Ce film ne mérite que de bonnes critiques. D’abord parce que c’est une histoire sans prétention, mais portée par une narration solide, un pitch plutôt bien fichu et un casting aux petits oignons. À commencer par Dustin Hoffman, qui file la banane dès les premières images. Ensuite, Leo Woodall, acteur de séries que je ne connaissais pas encore (aperçu dans Nuremberg), laisse entrevoir un charisme discret mais évident. Même constat pour sa partenaire Havana Rose Liu, que je découvrais également ici. Entre les deux, la mayonnaise prend vraiment bien : leurs jeux se répondent avec naturel et complicité. Il y a aussi Lior Raz (la série israélienne Fauda), toujours aussi explosif. Et puis Jean Reno, plutôt bon ; ce qui devient suffisamment rare pour être souligné.
Le plus étonnant reste sans doute Daniel Roher. Jusqu’ici connu pour ses très bons documentaires, il signe ici sa première fiction. Et franchement, pour un premier galop d’essai, c’est largement réussi.
Rapidos sur le pitch : Nick est accordeur, faute de mieux ; et oui, il faut bien un trauma derrière ça. Il souffre d’hyperacousie. Mais cette hypersensibilité lui donne aussi une ouïe hors norme, dont il va découvrir malgré lui qu’elle peut lui ouvrir bien des portes…
Il croise alors la route de Yuri, personnage sympathique en apparence, mais à qui il vaut mieux éviter de dire non. S’ensuit une histoire pas forcément originale, mais suffisamment bien menée pour embarquer sans difficulté. Le film alterne habilement entre légèreté et gravité, avec un ton juste et plutôt empathique.
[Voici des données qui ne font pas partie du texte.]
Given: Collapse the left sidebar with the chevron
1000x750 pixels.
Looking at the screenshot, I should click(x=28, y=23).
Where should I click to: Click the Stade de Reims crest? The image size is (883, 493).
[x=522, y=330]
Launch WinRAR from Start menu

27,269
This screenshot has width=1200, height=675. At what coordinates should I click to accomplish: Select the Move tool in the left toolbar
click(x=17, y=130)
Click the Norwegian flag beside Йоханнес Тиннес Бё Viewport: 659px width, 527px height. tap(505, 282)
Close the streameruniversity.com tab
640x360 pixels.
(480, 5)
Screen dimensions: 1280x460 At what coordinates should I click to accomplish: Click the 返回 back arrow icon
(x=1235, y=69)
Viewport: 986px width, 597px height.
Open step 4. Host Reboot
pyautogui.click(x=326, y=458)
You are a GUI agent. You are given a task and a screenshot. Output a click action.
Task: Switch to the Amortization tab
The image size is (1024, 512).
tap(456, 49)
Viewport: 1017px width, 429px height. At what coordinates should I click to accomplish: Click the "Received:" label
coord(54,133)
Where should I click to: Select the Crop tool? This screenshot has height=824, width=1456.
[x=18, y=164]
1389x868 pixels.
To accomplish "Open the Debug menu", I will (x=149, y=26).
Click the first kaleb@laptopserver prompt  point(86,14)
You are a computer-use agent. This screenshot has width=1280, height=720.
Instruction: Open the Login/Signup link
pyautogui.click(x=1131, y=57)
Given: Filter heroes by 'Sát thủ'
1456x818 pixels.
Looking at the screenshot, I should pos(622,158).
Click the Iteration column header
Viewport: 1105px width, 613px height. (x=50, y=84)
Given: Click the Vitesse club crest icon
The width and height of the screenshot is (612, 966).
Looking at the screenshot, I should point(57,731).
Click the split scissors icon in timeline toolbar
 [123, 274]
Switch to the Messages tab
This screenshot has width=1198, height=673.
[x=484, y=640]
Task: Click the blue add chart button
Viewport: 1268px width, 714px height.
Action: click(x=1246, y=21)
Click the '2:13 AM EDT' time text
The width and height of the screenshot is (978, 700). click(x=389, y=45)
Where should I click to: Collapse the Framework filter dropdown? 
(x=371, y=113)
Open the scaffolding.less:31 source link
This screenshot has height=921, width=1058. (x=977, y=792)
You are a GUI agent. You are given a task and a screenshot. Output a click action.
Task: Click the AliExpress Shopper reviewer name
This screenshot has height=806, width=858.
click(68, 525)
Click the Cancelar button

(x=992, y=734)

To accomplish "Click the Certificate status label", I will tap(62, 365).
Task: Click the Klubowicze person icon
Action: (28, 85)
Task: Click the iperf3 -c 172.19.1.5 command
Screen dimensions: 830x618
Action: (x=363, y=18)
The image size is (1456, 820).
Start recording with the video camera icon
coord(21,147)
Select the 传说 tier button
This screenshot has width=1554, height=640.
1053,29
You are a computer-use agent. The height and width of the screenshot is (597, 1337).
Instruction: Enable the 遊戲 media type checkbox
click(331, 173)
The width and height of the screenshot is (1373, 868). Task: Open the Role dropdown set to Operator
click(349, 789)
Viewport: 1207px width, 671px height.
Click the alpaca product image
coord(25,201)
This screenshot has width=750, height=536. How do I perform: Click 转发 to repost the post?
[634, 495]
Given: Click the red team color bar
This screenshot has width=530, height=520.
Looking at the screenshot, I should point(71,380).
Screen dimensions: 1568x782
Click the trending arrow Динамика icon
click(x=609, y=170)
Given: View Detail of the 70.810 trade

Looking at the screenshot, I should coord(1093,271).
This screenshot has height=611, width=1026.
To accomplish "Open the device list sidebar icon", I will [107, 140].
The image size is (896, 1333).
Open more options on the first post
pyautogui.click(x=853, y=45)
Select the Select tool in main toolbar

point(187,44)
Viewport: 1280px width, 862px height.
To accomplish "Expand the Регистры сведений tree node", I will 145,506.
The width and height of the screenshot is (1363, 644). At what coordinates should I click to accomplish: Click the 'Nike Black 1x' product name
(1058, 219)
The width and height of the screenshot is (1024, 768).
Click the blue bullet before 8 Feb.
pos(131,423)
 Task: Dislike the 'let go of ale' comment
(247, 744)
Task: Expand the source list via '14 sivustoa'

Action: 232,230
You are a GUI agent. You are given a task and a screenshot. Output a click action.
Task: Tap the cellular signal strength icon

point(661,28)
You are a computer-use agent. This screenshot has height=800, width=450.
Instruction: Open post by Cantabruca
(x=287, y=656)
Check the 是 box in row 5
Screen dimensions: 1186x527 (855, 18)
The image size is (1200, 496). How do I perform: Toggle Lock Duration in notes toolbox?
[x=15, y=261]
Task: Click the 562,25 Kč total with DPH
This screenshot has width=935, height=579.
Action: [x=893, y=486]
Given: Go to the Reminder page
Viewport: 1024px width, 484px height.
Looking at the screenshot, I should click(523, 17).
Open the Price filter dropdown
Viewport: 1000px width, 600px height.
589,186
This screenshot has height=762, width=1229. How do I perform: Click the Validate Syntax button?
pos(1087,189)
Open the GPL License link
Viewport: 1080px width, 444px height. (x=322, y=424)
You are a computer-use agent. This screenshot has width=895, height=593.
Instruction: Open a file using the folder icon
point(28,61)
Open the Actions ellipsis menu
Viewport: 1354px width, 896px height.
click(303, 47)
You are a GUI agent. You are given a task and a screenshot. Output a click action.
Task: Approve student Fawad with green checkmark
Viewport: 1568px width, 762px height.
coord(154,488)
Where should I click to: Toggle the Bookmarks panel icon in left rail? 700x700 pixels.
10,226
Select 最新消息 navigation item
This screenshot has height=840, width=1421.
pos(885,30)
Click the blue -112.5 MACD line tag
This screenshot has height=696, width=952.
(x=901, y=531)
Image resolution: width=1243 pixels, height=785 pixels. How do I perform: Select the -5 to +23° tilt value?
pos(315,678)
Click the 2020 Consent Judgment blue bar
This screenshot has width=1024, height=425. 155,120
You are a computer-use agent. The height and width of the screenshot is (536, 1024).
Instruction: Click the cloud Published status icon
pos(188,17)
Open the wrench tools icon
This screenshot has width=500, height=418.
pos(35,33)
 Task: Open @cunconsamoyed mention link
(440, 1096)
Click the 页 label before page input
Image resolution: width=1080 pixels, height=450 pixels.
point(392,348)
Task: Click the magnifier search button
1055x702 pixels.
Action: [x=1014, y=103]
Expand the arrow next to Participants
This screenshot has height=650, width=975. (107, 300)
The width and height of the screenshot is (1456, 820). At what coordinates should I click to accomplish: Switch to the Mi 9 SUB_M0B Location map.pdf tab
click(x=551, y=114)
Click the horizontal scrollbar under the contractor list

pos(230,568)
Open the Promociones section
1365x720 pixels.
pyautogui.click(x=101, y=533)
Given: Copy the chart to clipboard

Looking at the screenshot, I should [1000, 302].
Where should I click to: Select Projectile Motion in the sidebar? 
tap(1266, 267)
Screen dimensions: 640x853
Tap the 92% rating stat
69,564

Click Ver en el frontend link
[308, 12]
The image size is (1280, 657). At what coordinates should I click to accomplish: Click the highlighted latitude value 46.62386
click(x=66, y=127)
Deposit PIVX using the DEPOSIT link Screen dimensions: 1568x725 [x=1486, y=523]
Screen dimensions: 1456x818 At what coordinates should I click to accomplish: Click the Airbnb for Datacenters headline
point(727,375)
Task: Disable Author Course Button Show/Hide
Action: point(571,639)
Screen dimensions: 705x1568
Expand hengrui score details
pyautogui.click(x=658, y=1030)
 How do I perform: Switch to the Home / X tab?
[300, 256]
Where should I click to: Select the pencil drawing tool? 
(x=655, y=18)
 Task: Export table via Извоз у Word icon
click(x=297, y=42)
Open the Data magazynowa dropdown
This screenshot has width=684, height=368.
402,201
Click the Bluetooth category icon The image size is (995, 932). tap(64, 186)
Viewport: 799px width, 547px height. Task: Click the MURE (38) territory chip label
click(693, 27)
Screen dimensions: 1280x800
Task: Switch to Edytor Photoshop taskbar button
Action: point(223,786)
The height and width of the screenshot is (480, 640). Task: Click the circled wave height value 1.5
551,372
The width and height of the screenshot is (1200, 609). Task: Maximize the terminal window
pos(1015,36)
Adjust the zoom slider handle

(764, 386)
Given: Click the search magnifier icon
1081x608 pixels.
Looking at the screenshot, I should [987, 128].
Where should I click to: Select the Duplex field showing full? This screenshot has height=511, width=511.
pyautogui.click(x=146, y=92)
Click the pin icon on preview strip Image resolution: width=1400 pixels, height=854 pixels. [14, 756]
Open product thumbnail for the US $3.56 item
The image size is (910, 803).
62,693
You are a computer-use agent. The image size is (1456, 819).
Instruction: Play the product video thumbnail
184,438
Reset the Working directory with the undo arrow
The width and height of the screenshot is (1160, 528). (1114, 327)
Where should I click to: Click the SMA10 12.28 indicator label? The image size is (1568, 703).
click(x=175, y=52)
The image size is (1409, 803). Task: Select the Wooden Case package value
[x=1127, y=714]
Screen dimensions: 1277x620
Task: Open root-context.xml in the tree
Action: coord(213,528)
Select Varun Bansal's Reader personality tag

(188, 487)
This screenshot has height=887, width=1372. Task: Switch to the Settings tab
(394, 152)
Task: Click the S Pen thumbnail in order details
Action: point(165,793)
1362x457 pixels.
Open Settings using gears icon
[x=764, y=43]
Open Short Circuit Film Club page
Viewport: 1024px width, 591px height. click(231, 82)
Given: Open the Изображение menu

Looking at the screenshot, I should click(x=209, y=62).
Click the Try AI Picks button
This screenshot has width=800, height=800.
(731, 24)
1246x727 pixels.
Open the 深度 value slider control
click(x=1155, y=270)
Et au passage, il glisse aussi une petite critique sociale : celle de ces ultra-riches incapables de se débrouiller seuls, accumulant tant de richesses qu’ils finissent par en perdre jusqu'à la mémoire. C’est léger, jamais martelé, mais bien présent. Juste assez pour poser au spectateur un petit dilemme moral. Un bon film pour oublier un moment la chaleur caniculaire.